What is Infant Mental Health? Why does it matter?
Infant mental health describes the social and emotional wellbeing and development of children in the earliest years of life.
Sensitive, responsive and trusted relationships are fundamental to infant mental health. Parents and caregivers help babies to learn how to experience, manage and express their emotions, and to feel safe to explore the world. Because the first 1001 days are a period of rapid development, early experiences affect not only babies’ emotional wellbeing now but also influences how their bodies and brains develop. Although children’s futures are not determined by the age of two, severe and persistent problems in early relationships and emotional development can have pervasive and lifelong impacts on a range of outcomes.
It’s very important to promote emotional wellbeing and development and to provide support to families if they experience difficulties in parent-infant relationships.

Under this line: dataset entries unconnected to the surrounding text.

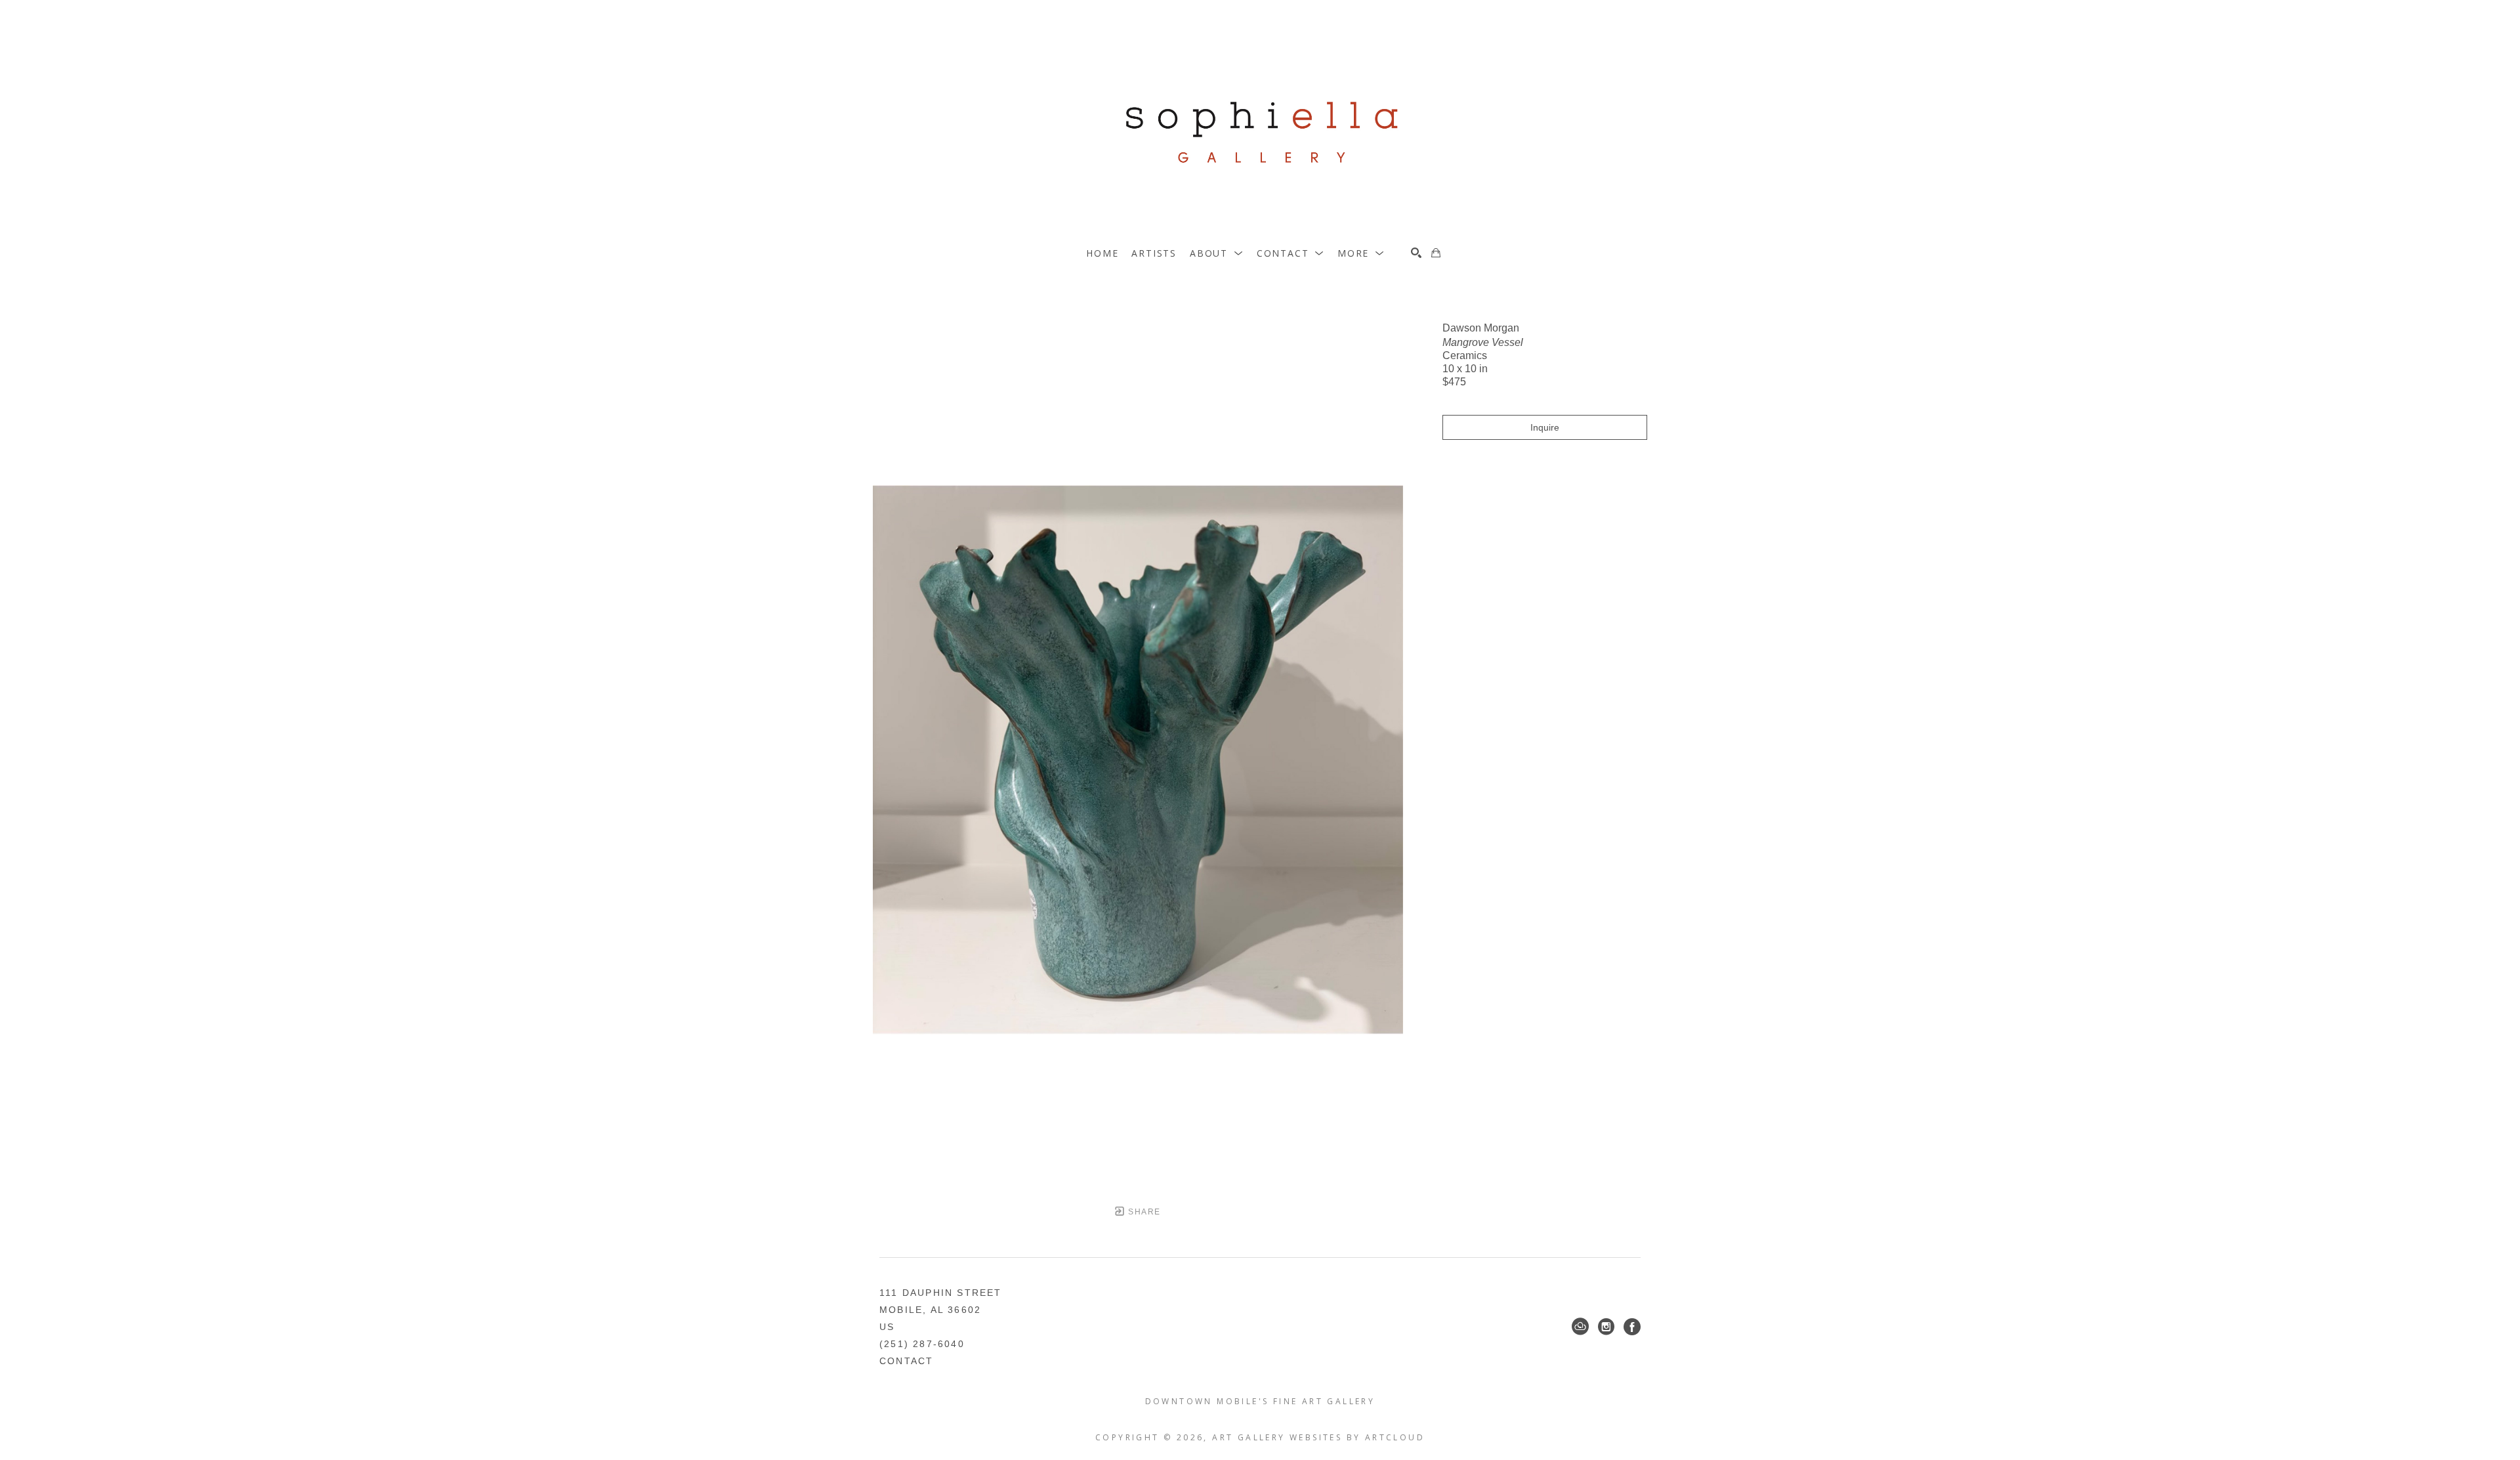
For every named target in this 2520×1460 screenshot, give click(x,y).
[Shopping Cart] (1435, 252)
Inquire (1544, 427)
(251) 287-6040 (922, 1344)
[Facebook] (1632, 1326)
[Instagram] (1606, 1326)
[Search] (1416, 252)
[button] (1217, 253)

Good infant mental health:
- enables young children to feel safe and secure, ready to play, explore and learn as they enter early education and school;
- increases the chances of babies achieving their potential in later life and contributing to society and the economy as adults;
- lays the groundwork for children’s ongoing social and emotional development, including resilience and adaptability – key competencies that will help them to thrive;
- helps children to develop behavioural and physiological regulation which are linked to lifelong physical and mental health and wellbeing;
- gives babies the skills to form trusting relationships which are essential for living a healthy and fulfilling life.
Good infant mental health promotes positive outcomes throughout a person’s life and influences how they parent their own children. Investing in infant mental health pays dividends for generations to come.